- [Extracted information]:
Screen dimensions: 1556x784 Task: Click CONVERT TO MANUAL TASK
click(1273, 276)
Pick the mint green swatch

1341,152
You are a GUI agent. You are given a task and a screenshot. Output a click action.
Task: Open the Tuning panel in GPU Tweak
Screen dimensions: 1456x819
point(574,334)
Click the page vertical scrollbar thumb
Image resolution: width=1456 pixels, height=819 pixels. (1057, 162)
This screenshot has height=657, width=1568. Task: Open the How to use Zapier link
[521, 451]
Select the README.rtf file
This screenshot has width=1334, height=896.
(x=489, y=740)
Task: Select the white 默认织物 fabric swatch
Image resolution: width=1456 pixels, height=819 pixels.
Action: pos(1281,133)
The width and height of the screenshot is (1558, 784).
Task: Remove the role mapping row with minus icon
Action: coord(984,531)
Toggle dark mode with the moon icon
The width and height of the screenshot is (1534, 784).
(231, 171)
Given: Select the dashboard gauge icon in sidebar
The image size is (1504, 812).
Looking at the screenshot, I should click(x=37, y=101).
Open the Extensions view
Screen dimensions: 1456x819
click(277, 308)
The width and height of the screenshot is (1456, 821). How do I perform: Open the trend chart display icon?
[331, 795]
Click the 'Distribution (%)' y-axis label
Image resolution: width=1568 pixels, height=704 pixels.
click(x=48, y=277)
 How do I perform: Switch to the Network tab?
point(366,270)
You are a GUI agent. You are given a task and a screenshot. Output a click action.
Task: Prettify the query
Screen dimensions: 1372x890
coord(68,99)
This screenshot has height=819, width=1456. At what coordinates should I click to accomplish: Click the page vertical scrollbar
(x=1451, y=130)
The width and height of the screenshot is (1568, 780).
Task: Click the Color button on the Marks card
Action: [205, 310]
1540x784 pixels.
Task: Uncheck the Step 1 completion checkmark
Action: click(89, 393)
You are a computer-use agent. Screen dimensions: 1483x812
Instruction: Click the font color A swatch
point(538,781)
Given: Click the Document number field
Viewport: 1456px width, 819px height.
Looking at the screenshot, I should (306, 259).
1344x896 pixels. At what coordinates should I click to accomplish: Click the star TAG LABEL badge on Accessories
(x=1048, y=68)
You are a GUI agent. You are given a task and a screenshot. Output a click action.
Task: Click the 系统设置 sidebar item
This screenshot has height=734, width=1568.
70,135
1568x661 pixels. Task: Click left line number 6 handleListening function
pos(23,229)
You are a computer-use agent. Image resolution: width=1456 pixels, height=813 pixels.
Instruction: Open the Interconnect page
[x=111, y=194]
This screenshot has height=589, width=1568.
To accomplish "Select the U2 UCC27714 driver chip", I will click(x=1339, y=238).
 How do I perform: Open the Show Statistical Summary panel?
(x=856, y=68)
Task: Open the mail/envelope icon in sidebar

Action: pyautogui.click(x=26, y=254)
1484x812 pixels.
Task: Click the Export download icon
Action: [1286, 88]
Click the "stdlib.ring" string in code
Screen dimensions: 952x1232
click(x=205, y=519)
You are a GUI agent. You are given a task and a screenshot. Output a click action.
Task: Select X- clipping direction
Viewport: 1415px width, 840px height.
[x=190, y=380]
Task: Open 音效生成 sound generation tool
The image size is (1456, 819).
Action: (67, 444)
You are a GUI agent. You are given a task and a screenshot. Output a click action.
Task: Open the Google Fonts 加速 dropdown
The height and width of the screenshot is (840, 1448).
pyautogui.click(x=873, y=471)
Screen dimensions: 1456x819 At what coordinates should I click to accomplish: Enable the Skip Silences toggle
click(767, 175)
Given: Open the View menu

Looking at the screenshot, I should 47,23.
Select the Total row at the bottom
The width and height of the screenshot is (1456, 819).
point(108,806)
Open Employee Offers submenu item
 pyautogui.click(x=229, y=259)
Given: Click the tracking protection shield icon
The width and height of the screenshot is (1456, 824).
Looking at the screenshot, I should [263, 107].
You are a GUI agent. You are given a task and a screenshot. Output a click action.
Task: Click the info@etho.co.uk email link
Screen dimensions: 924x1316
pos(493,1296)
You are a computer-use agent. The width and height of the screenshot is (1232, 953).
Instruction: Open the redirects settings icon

- [Exercise prompt]: Could you restate, word for word, the lines above from the one with "The width and height of the screenshot is (1456, 821)." to the one with "You are a computer-use agent. Image", both included?

- [Output of the task]:
The width and height of the screenshot is (1456, 821). How do I perform: Open the trend chart display icon?
[331, 795]
Click the 'Distribution (%)' y-axis label
Image resolution: width=1568 pixels, height=704 pixels.
click(x=48, y=277)
 How do I perform: Switch to the Network tab?
point(366,270)
You are a GUI agent. You are given a task and a screenshot. Output a click action.
Task: Prettify the query
Screen dimensions: 1372x890
coord(68,99)
This screenshot has height=819, width=1456. At what coordinates should I click to accomplish: Click the page vertical scrollbar
(x=1451, y=130)
The width and height of the screenshot is (1568, 780).
Task: Click the Color button on the Marks card
Action: [205, 310]
1540x784 pixels.
Task: Uncheck the Step 1 completion checkmark
Action: click(89, 393)
You are a computer-use agent. Screen dimensions: 1483x812
Instruction: Click the font color A swatch
point(538,781)
Given: Click the Document number field
Viewport: 1456px width, 819px height.
Looking at the screenshot, I should (306, 259).
1344x896 pixels. At what coordinates should I click to accomplish: Click the star TAG LABEL badge on Accessories
(x=1048, y=68)
You are a GUI agent. You are given a task and a screenshot. Output a click action.
Task: Click the 系统设置 sidebar item
This screenshot has height=734, width=1568.
70,135
1568x661 pixels. Task: Click left line number 6 handleListening function
pos(23,229)
You are a computer-use agent. Image resolution: width=1456 pixels, height=813 pixels.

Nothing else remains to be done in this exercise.